Задание: Перепечатайте без изменений фрагмент текста о нарушениях речи: начните со слов «It’s a flying» и остановитесь после слов «падать с дерева’.».

Но в чем заключается деятельность этого предполагаемого гена? Не заметно, чтобы он ухудшал общий интеллект; большинство страдающих расстройствами речи членов семьи набирают средний балл в невербальных частях тестов на IQ. (И действительно, Гопник обследовала еще одного, не связанного с этой семьей ребенка с таким синдромом, который постоянно получал лучшие оценки на уроках математики в средней школе.) Расстройства касаются речи, но в отличие от людей, страдающих синдромом Брока, носители СНР производят впечатление туристов, мучительно пытающихся говорить за границей. Говорят они медленно, подбирая слова, тщательно продумывая, что скажут, и вынуждая собеседников приходить на помощь и заканчивать за них предложения. Они рассказывают, что обычная беседа для них — это напряженная умственная работа, и они по возможности избегают ситуаций, где нужно говорить. Их речь содержит частые грамматические ошибки, такие как неправильное использование местоимений и суффиксов, к примеру, множественного числа и прошедшего времени.

It’s a flying finches they are ‘Это летящие зяблики они’.

She remembered when she hurts herself the other day ‘Она вспомнила, что она себя тогда поранит’.

The neighbours phone the ambulance because the man fall off the tree ‘Соседи звонят в «скорую», потому что человек падать с дерева’.

The boys eat four cookie ‘Мальчики едят четыре печенье’.

Carol is cry in the church ‘Кэрол плач в церкви’.

В экспериментальных тестах у них наблюдались проблемы с выполнением заданий, которые нормальные четырехлетки выпаливают, не задумываясь. Классический пример — это ваг-тест, еще одно свидетельство того, что обычные дети не усваивают язык, подражая своим родителям. Тестируемому ребенку показывают контур похожего на птичку существа и говорят, что это — ваг. Потом показывают картинку, на которой два таких существа, и ребенку говорят: «А вот их двое. На картинке два ___». Типичный четырехлетний ребенок тут же выпалит вага, а взрослый с нарушениями речи будет загнан в тупик. Одна взрослая женщина, которую обследовала Гопник, нервно рассмеялась и сказала: «О, Господи, давайте что-нибудь еще». Когда экспериментатор стала настаивать, та ответила: «Ваг — вагность, да? Нет. Понятно. Вы хотите, чтобы два… два вместе. Хорошо». О следующем животном зат она сказала: «За… ка… за… заклы». Говоря о следующем животном сас, она догадалась, что это должно быть два саса. Зардевшись от успеха, она продолжала обобщать слишком буквально, превращая зуп в зуп-аи и тоб — в тоба-и, что обнаруживало проявленное ею непонимание английского правила. Очевидно, что дефектный ген в этой семье каким-то образом влияет на понимание правил, которые обычный ребенок использует интуитивно. Взрослые делают все возможное, чтобы возместить это непонимание, сознательно выводя правила и получая предсказуемо плачевный результат.

Исходные данные:
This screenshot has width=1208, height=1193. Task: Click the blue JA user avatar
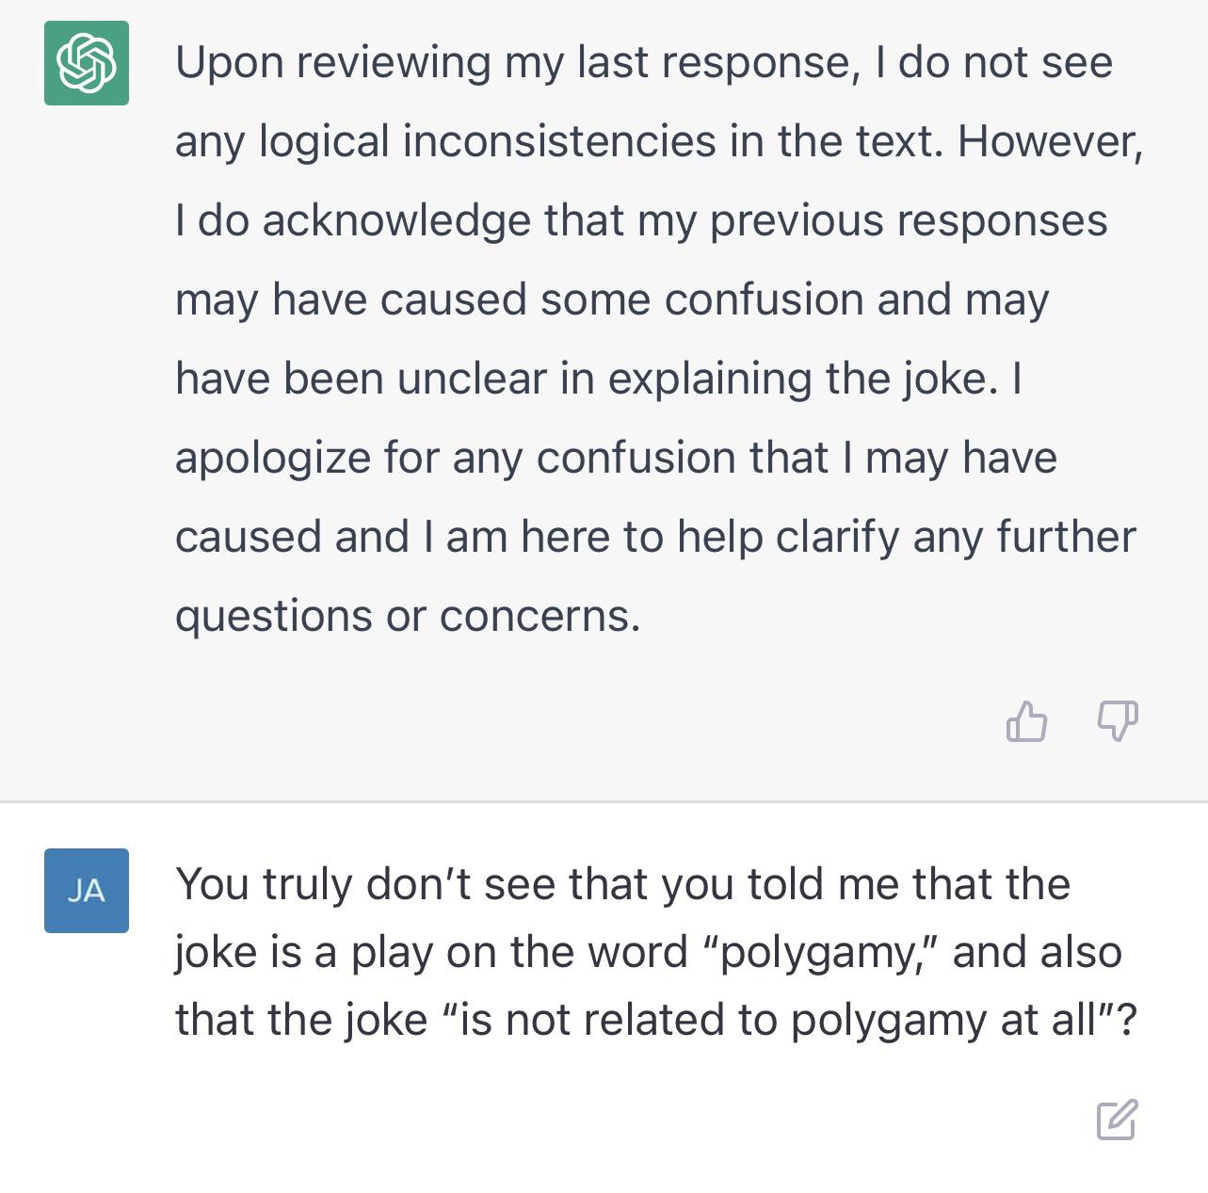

Решение задания:
It’s a flying finches they are ‘Это летящие зяблики они’.

She remembered when she hurts herself the other day ‘Она вспомнила, что она себя тогда поранит’.

The neighbours phone the ambulance because the man fall off the tree ‘Соседи звонят в «скорую», потому что человек падать с дерева’.